El primer tramo del concierto estuvo dedicado en buena parte a su banda de los 70. ‘Junior’s Farm’, ‘Letting Go’, ‘Let Me Roll It’ (con un apartado para rendir tributo al ‘Foxy Lady’ de Jimi Hendrix), ‘Let ‘Em In’ y ‘Nineteen Hundredy And Eighy-Five’ fueron intercaladas por singles beatlenianos de la talla de ‘Drive My Car’, ‘Got To Get You Into My Life’ o ‘Getting Better’. Bien respaldado por la misma banda que le lleva acompañando desde hace más de dos décadas y un trío de vientos que sorprendió presentándose directamente desde la grada, no necesitó de mucho más para hacerle justicia a su repertorio. Comparado con el ejército de músicos que lleva Bruce Springsteen en sus actuales giras, lo suyo parece hasta comedido.

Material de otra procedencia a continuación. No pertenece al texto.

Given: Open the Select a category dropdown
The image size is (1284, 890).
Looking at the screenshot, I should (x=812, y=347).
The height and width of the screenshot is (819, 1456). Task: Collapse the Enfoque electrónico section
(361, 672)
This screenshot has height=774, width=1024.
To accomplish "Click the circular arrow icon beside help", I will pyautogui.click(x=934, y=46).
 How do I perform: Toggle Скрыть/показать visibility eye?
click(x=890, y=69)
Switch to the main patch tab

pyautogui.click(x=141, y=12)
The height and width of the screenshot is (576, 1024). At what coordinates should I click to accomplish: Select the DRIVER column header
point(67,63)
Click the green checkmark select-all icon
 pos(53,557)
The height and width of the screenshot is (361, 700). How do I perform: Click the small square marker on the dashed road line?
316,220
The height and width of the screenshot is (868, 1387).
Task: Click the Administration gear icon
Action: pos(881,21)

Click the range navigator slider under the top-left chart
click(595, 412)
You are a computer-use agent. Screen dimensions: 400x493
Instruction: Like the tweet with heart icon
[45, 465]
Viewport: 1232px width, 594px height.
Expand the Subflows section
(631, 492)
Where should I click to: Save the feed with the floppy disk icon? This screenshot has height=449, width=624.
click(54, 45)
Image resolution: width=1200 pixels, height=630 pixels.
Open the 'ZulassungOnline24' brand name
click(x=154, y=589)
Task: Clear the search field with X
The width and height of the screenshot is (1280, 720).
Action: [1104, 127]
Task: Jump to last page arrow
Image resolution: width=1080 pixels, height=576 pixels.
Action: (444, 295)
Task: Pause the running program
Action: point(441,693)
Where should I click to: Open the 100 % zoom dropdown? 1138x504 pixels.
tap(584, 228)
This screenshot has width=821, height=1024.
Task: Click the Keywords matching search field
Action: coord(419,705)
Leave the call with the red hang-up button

Con una voz a ratos temblorosa que fue entrando en calor a medida que avanzaba el setlist, Macca estuvo disfrutón, sabedor de que cada número que interpretara era una victoria garantizada. No había un solo cierre que no provocara una ovación generalizada. ¿Cómo no hacerlo cuando acomete ‘Love Me Do’, se marca un ‘Blackbird’ elevado desde una plataforma (de lo mejor de la noche), acude al piano para atacar la vacilona ‘Lady Madonna’ o cubre de colorido psicodélico todo el pabellón con ‘Being For The Benefit Of Mr. Kite!’ como si fuera el mejor truco de magia que has visto en tu vida?
Podría sacar alguna pega como el horroroso videoclip de fondo creado con inteligencia artificial mientras tocaban una ‘Now And Then’ (vendida como la última canción de los Beatles), la cuál mejoró bastante la impresión que causa su versión de estudio, que la pirotecnia en ‘Live And Let Die’ me pareciera excesiva y más propia de una película de James Bond (nunca mejor dicho), que la pachanguera ‘Ob-La- Di, Ob-La-Da’ siempre me haya provocado una pereza infinita, o que sus esfuerzos por comunicarse en castellano estuvieran apoyados por una chuleta. Poco importa todo eso cuando agarra el ukelele para homenajear a George Harrison en ‘Something’, hacer lo propio más tarde con John Lennon en ‘I’ve Got A Feeling’, rescatar esa maravilla llamada ‘Band On The Run’ o acabar antes del bis con dos sing alongs imbatibles como son ‘Let It Be’ y ‘Hey Jude’. Ante semejante majestuosidad, uno perdona todo.
Aquello parecía no tener fin y menos con un encore extendido 100% Beatles en el que los hits seguían desfilando uno tras otro. Que ‘Sgt. Peppers Lonely Hearts Club Band’ y ‘Helter Skelter’ aparecieran tras dos horas y pico de concierto y Paul luciera más fresco que una rosa debería decirlo todo, pero es que nos tenía reservada la parte final de Abbey Road con ‘Golden Slumbers’, ‘Carry That Weight’ y ‘The End’ como despedida de ensueño. Eché en falta ‘Yesterday’ o ‘Eleanor Rigby’, pero cuando los himnos se te van cayendo de los bolsillos, casi es lo de menos. Y viendo como McCartney se marchó con un “hasta la próxima” de lo más convincente, uno no puede evitar reírse de aquella leyenda urbana de “Paul Is Dead”, porque a nuestro amigo parece que todavía le quedan monedas para seguir jugando alguna que otra partida más.